__EXERCISE PROMPT__. Check each line of the records for "beside"; collect those that have it.

[Records drawn from a dataset]
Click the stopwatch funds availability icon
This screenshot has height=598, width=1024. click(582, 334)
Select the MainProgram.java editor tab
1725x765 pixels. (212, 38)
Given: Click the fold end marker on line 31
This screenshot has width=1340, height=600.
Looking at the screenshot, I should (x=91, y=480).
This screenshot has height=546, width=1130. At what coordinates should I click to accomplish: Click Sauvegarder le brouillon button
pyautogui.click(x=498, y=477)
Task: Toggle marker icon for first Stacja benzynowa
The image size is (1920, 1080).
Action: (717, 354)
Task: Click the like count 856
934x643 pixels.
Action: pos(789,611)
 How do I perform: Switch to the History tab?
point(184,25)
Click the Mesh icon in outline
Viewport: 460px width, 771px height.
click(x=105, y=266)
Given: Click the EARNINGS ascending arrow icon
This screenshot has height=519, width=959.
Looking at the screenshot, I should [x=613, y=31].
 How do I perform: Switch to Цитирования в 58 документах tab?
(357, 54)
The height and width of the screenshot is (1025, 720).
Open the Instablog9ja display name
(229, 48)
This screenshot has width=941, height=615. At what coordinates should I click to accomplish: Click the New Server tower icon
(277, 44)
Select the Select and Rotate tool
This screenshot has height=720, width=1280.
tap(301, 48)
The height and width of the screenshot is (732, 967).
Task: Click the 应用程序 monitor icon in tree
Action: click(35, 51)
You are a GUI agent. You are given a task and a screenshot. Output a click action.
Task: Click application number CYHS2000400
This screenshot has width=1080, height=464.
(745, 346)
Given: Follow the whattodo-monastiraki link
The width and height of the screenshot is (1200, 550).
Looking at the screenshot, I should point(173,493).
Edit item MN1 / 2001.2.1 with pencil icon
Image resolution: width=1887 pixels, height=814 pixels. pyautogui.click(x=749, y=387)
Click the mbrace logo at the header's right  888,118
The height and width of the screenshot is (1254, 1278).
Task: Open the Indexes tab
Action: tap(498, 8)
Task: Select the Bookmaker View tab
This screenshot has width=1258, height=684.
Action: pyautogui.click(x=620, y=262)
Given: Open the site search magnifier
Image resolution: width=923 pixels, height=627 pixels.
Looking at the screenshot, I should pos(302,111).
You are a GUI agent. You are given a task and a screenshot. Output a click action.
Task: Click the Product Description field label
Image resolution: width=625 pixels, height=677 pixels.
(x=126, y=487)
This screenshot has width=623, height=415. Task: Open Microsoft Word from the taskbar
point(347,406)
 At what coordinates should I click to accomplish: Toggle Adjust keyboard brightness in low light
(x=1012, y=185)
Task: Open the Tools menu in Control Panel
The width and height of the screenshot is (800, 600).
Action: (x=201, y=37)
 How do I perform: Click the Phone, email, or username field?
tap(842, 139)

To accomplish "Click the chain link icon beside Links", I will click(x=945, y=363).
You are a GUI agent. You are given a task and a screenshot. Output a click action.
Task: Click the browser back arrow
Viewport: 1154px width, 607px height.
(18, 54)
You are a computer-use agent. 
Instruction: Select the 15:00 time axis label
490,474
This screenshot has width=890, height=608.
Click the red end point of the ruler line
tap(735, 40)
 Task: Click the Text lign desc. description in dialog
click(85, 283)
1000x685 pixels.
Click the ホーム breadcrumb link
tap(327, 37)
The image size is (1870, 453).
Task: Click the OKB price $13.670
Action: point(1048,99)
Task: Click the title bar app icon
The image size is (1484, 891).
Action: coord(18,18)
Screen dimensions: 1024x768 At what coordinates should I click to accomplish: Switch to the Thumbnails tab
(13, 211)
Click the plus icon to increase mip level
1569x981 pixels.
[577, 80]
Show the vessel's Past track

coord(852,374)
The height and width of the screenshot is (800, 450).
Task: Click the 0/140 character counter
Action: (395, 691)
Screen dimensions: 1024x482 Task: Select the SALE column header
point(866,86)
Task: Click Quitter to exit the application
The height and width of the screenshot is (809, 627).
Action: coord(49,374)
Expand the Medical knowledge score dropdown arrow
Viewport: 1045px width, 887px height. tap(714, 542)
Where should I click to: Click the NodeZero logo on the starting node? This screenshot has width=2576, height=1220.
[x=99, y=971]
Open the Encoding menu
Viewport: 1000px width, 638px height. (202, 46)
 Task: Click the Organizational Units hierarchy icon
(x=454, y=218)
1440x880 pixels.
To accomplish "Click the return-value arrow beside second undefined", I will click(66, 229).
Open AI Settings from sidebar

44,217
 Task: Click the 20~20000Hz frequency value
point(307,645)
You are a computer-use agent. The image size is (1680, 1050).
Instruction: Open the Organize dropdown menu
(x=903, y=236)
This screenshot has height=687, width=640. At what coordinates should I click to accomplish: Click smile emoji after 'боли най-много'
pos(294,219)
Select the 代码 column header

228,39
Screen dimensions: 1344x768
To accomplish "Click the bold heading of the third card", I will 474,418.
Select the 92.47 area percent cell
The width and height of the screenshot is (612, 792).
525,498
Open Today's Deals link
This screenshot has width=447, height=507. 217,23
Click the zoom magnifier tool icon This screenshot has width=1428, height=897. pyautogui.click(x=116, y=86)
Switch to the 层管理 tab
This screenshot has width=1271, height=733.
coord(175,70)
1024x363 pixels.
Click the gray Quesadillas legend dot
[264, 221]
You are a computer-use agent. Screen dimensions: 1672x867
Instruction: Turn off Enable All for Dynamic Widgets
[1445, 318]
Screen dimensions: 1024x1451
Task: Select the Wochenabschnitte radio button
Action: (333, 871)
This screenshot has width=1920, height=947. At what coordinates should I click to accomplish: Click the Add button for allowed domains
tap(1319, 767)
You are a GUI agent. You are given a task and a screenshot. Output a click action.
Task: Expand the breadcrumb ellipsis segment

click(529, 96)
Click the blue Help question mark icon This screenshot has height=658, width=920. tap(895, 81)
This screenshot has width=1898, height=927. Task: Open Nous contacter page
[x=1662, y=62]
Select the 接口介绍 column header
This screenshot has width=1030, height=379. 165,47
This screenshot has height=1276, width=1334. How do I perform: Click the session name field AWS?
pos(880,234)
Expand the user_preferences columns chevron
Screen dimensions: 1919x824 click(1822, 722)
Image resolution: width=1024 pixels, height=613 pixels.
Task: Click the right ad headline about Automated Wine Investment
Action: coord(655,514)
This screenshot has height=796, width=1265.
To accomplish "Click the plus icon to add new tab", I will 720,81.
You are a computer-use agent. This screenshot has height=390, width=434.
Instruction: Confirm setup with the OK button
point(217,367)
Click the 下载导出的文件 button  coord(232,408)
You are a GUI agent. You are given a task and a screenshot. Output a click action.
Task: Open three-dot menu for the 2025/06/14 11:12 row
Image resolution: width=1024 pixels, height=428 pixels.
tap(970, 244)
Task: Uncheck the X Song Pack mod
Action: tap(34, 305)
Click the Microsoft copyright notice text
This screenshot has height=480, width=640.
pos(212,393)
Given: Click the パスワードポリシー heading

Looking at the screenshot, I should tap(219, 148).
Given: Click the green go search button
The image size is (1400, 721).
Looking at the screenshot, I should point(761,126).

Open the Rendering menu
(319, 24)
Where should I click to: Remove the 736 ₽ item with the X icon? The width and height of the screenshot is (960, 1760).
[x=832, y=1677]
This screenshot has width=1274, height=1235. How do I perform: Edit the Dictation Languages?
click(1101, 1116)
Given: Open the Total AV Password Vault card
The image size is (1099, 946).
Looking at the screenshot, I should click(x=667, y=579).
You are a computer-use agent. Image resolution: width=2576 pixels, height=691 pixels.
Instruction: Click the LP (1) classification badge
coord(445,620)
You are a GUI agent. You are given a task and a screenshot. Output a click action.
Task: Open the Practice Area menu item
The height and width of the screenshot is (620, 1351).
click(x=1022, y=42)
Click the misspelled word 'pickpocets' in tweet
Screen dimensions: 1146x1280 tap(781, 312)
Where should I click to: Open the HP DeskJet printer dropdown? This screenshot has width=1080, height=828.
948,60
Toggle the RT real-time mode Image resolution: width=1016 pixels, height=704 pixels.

__RESPONSE AREA__.
To accomplish "Click the chain link icon beside Links", I will click(x=945, y=363).
To accomplish "Click the return-value arrow beside second undefined", I will click(66, 229).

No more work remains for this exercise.